Perhaps it would be helpful if the Minister explained the articulation between the investigation anonymity order and the upcoming witness anonymity order, because they are presumably not the same. If the evidence is sound for one, will it be applicable to the second, and what will the transition process be, if required?

Photo of Maria Eagle

Maria Eagle (Parliamentary Secretary, Government Equalities Office; Liverpool, Garston, Labour)

With your indulgence, Mr. Cook, I will deal with that briefly. They are certainly not the same. The main difference is that the investigation anonymity order is available on appropriate application to a JP or the court at an early stage—perhaps before anyone has been arrested, or immediately after the crime has been committed—to bring forth information from members of the public who may feel unable to give the information or to tell the police what they saw or what they know without the extra reassurance of anonymity protection in the limited circumstances that we have discussed.

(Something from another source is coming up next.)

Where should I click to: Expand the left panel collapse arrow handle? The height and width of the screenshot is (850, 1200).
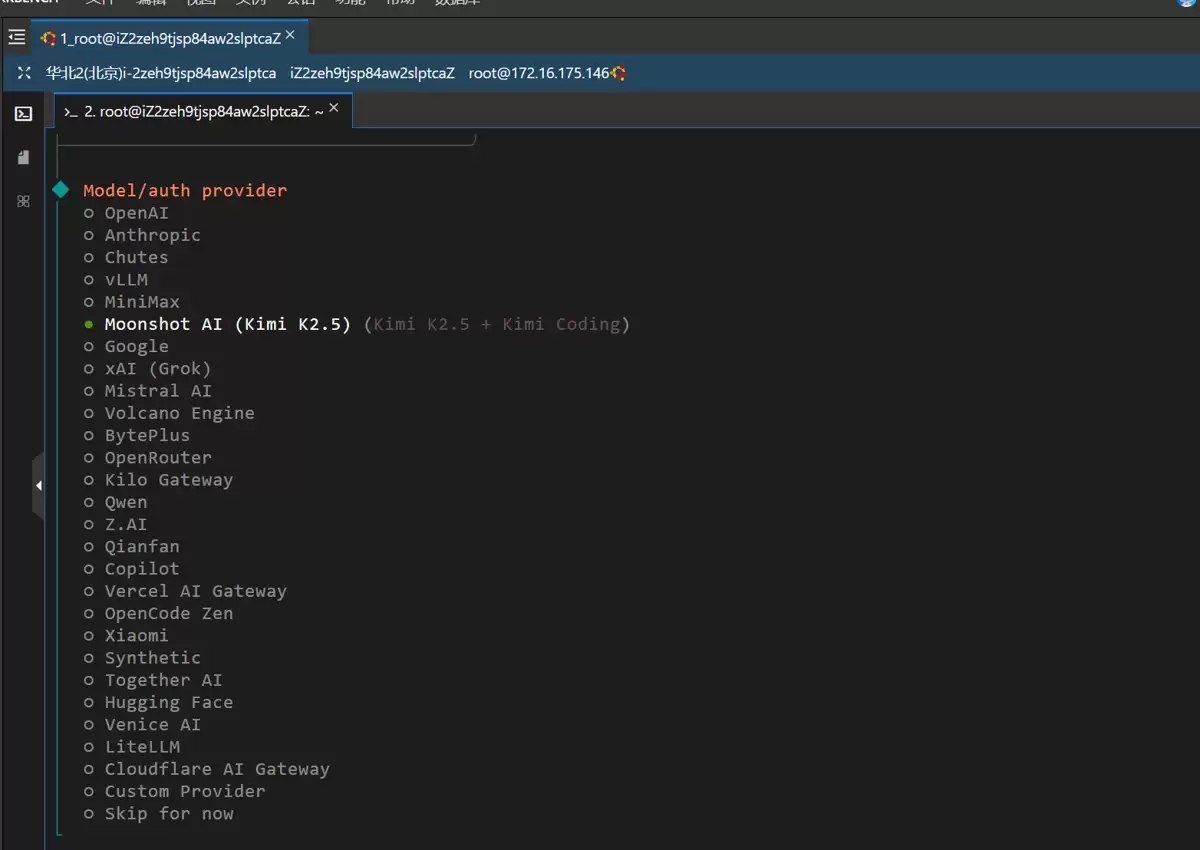click(x=38, y=485)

The witness anonymity order is about what happens at trial when someone has been charged and criminal proceedings have started. It protects the identity of a witness who is giving evidence at the trial, and a separate application must be made to the court. There are similarities, but one does not imply the other. When the police give assurances to the giver of information at an early stage of the investigation, they cannot guarantee that a witness anonymity order would be made if evidence were required to be given at trial, because there is not necessarily a causal link between them. They are separate processes. One is to bring forward information, and the other is to protect identity at trial.

Because of the importance of what is involved, the clause grants a right of appeal to the Crown court against the JP’s decision. Pending the outcome of the appeal, Government amendment 282 requires a justice to delay the discharge of the investigation anonymity order because, clearly, if the beneficiary of the order is opposed to it being discharged, one would not want it to be so discharged before an appeal had been heard. The clause pays close attention to the rights and interests of the witness or information giver, and it may be that person who wants the order to be discharged.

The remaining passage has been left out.